Task requirements:
From the line containing "The width and" through the last line of the entries below, print each line exactly. Pictures stay out.

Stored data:

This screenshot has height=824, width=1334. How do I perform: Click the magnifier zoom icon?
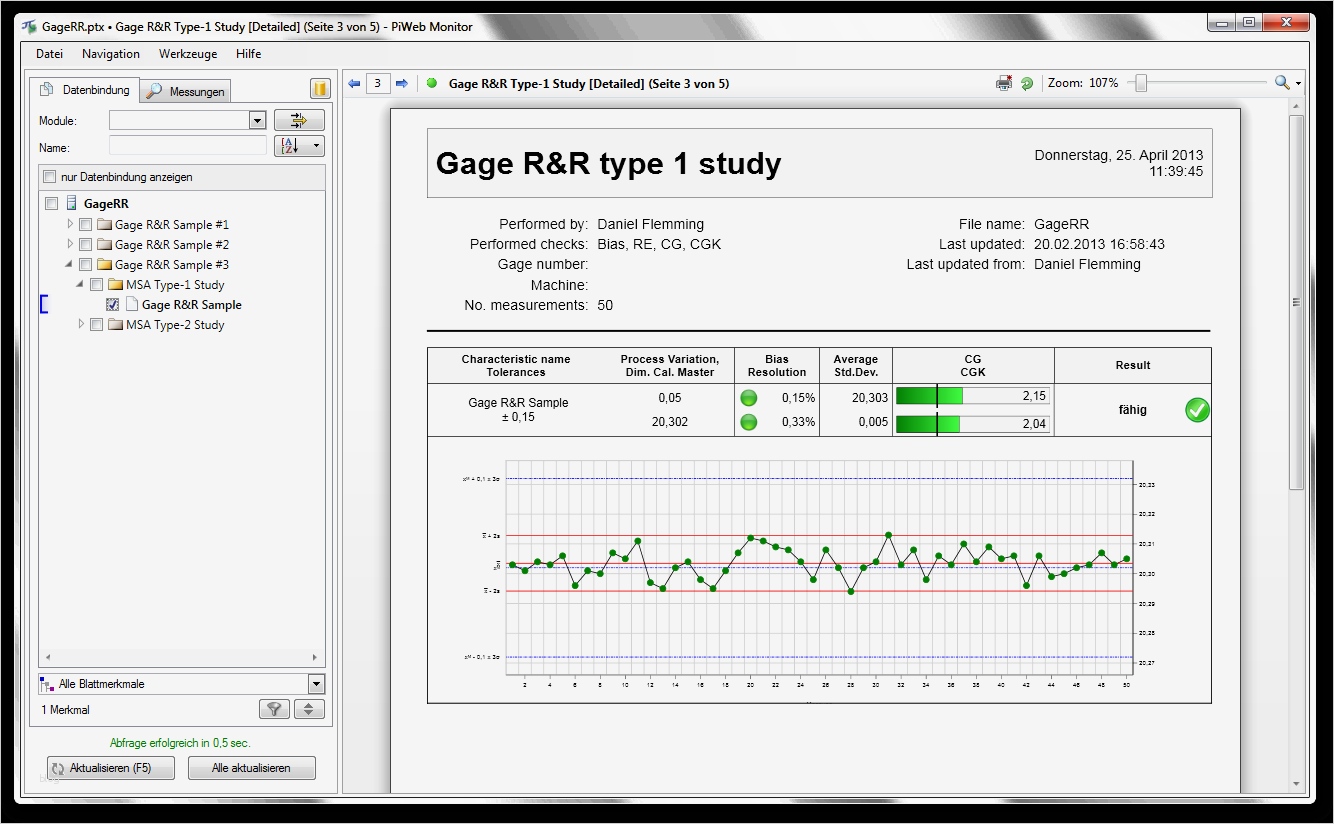pyautogui.click(x=1282, y=84)
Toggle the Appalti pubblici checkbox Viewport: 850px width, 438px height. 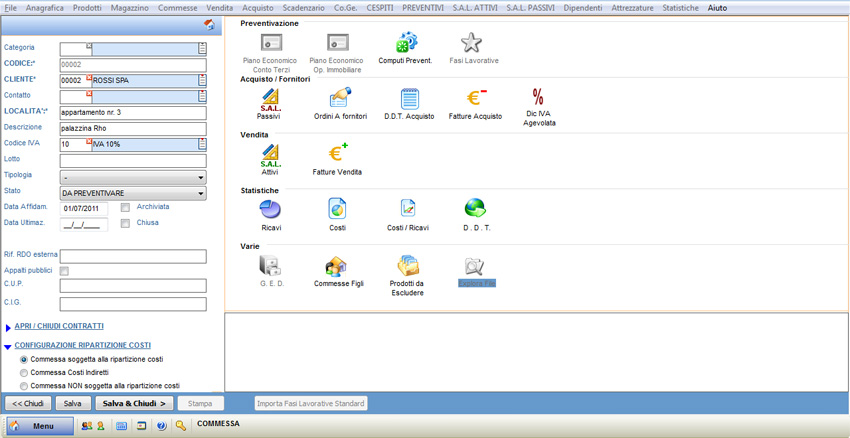tap(64, 271)
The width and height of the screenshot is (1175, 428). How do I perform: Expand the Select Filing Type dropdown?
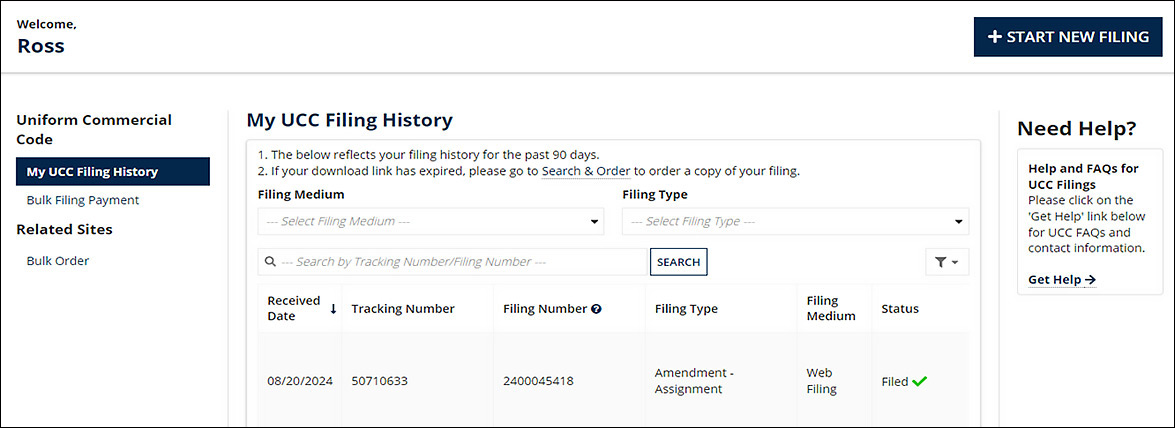coord(795,221)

Answer for this exercise:
The width and height of the screenshot is (1175, 428). How do I perform: Expand the Select Filing Type dropdown?
coord(795,221)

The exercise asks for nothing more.